The Park Hotel Tokyo – high rise luxury art accommodation in Japan’s capital


Art Hotel extraordinaire
The Park Hotel Tokyo is a very special place to stay in this 21st Century city. Situated in the top 10 floors of the Shiodome Media Tower in the capital’s newest shiny skyscraper district – this cutting edge art hotel brings the beauty of Japanese culture and art to the luxury hotel market. The futuristic Shiodome district opened to the public in 2002 and, as well as the Park Hotel Tokyo its spectacular skyscrapers house offices, restaurants, theatres, shops and the headquarters of Nippon television, one of Japan’s national private television networks.


Looking up to the Park Hotel Tokyo

The Shiodome area was originally a tidal marshland separating the Imperial palace from Tokyo Bay. During the Edo Period (1603-1867) the marshes were dried up and developed into residential land. Shiodome literally means “halt the tides”

The Park hotel Tokyo with its vaulted atrium and achingly cool bars, houses art exhibitions regularly in its public spaces but it also has some very special hotel rooms indeed.

One entire floor of the hotel has been given over to the Artist in Hotel project which began in December 2012. Each room on the 31st floor is being decorated with a work of art by a Japanese artist. This project is well underway and we were treated to a view of some of the amazing rooms.
Broadly themed on “Japanese aesthetics,” artists draw on the walls and decorate the rooms with their original paintings and art objects. A finished Artist Room is a pure art form encapsulating the creator’s passion and views.
Themes for the rooms include the Dragon room where a great fiery beast curls around the walls, and the Zen room which is very spiritual and peaceful. One artwork is inspired by the might of the Sumo wrestler, one by the beauty of the Cherry Blossom season. Another room becomes a forest of bamboo, and one a coluorful, public bathhouse complete with views of Mount Fuji and comic characters taking a dip in the waters.

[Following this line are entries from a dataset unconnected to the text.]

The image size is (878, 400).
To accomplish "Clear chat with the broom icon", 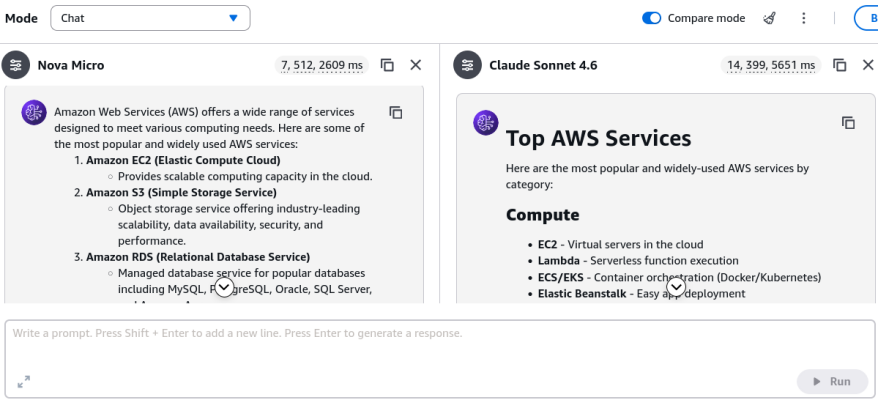I will [x=769, y=18].
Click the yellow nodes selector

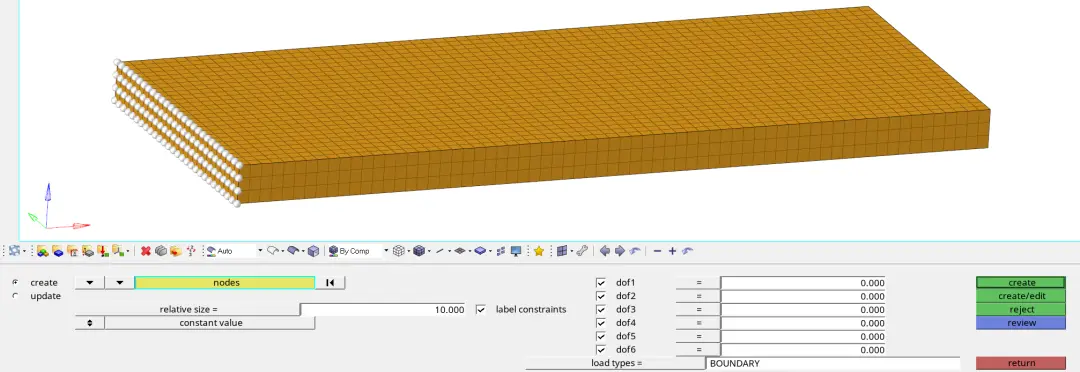pos(225,283)
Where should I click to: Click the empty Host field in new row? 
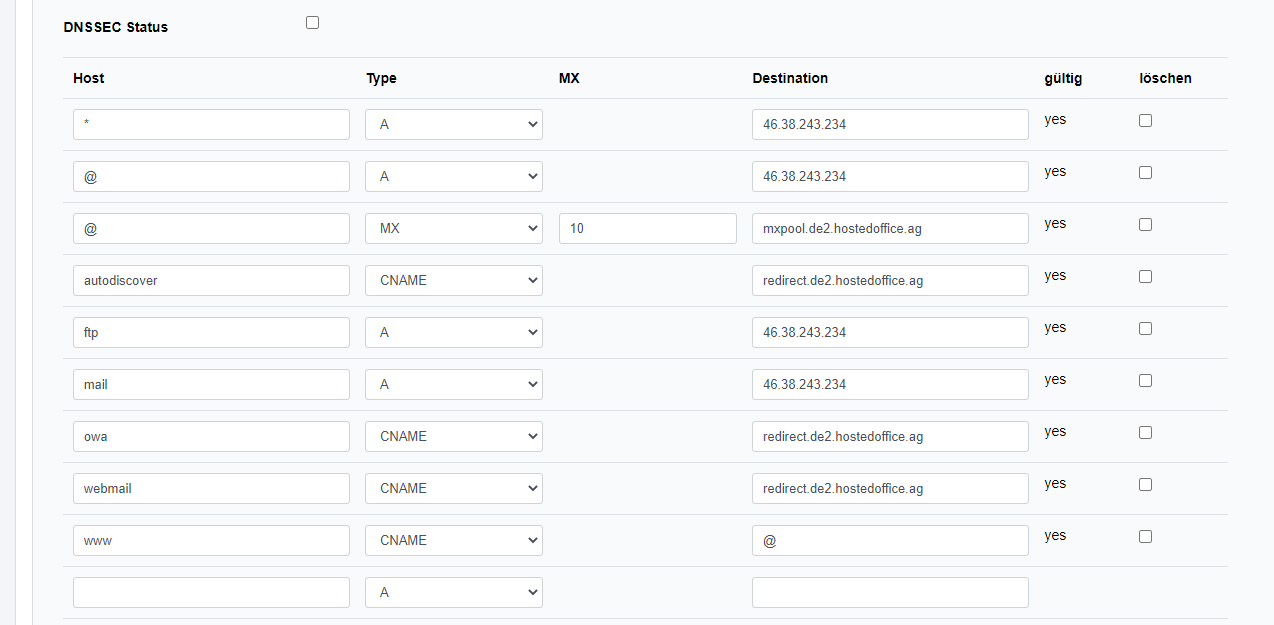click(211, 592)
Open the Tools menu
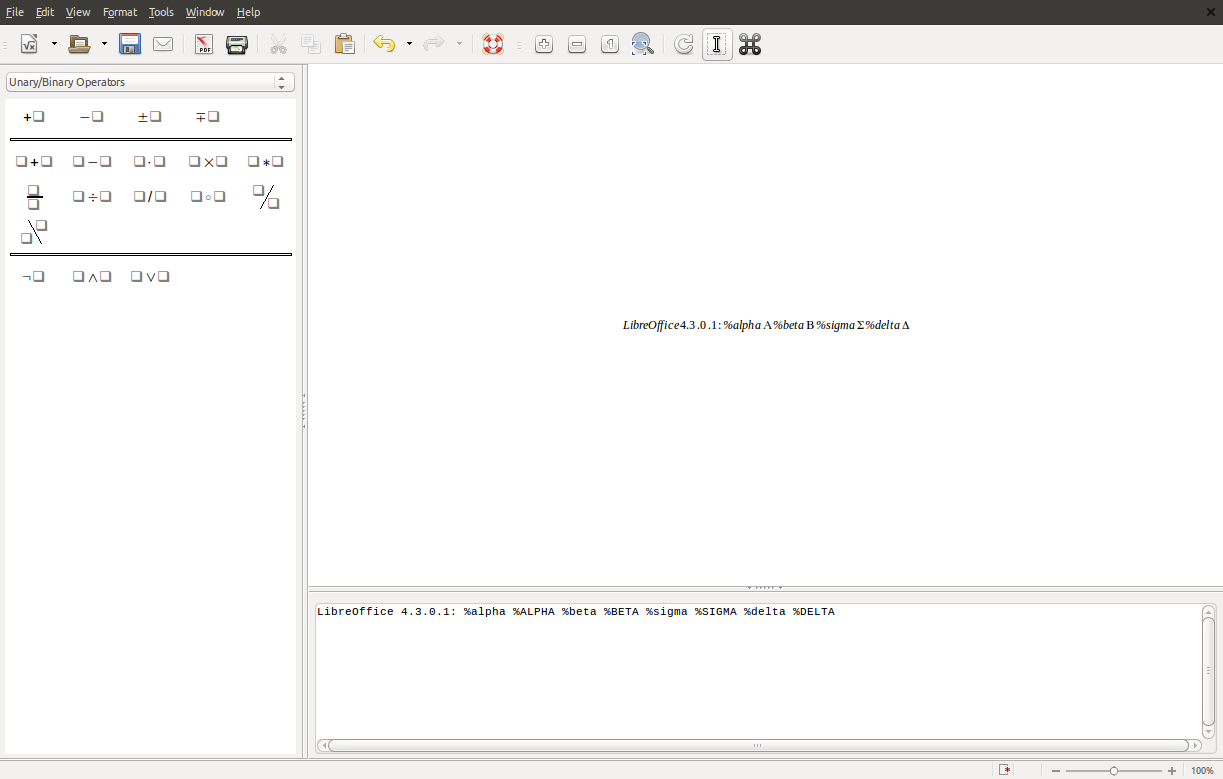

Taking a dip in the Public baths
My personal favourite was the most recently completed artist’s room ‘Geisha goldfish’ which took the artist Aki Narita seven months to complete. It is a beautiful series of murals which cover the walls of the entire room. The colourful Geisha keep watch over the bed in the centre of the room and the bright red goldfish swim all over the walls, the ceiling and even off into the bathroom!

Ms Narita said “When I looked out of the window, I felt like I was inside an aquarium.”
The fish give the feeling of floating and in ancient times a dream of being in a room surrounded by goldfish that are lucky charms would bring good luck to the customers who stayed there. It is stunning.

Gorgeous Geishas

Another favourite was the Zodiac room where painter Ryosuke Yasumoto decorated a room themed on the 12 signs of the Zodiac, while staying at the hotel for 11 days last year.

 “I will be happy if the guests can sense the world of the humorous, old folk tale of the 12 signs of the Zodiac,” said Yasumoto about the room filled with lively images of the animals.
The cat and weasel, which are not included in the 12 signs but appeared in the folk tale about how they missed out on being chosen, are included in the room decoration.
Yasumoto makes the most of the three-dimensional canvas and visitors lying on the bed can make eye contact with the tiger painted on the back wall through a mirror or spot a monkey hiding behind the curtain.


Tiger taming in the Zodiac room

Every room in the Park Hotel Tokyo has its own fabulous view out over this unique city. Right outside the hotel is a first class view of the famous Tokyo tower which is modelled on the Eiffel tower in Paris. The tower has its own impressive illuminations at night and it stands out among the stunning space age skyline. At 333m high it is 13m taller than the French tower and is a symbol of the city’s post WWII re birth. It looks rather retro among the other ultra-modern buildings.


Reception with a view

The hotel is in a great location close to the world renowned shopping district of Ginza with lots of up market stores (including the biggest Uniqlo in japan) and there are also lots of art galleries and theatres nearby including the Kabuki-za Theatre.

Smart shopping at Uniqlo

By contrast, just around the corner under the railway tracks near Shimbashi station is a network of little alleyways with tiny stand up bars and restaurants where crowds of office workers descend to eat drink and talk. Another fascinating snapshot of alternative Japanese culture.

Mini stand up restaurant

The staff at the Park Hotel Tokyo make you feel very welcome indeed. They are super attentive, have very good English and are actually quite charming. One lady on the desk even apologized for our recent earthquake experience! If you are going to the Far East I cannot recommend this fabulous hotel highly enough for your very own lost in translation experience.


Go Tokyo!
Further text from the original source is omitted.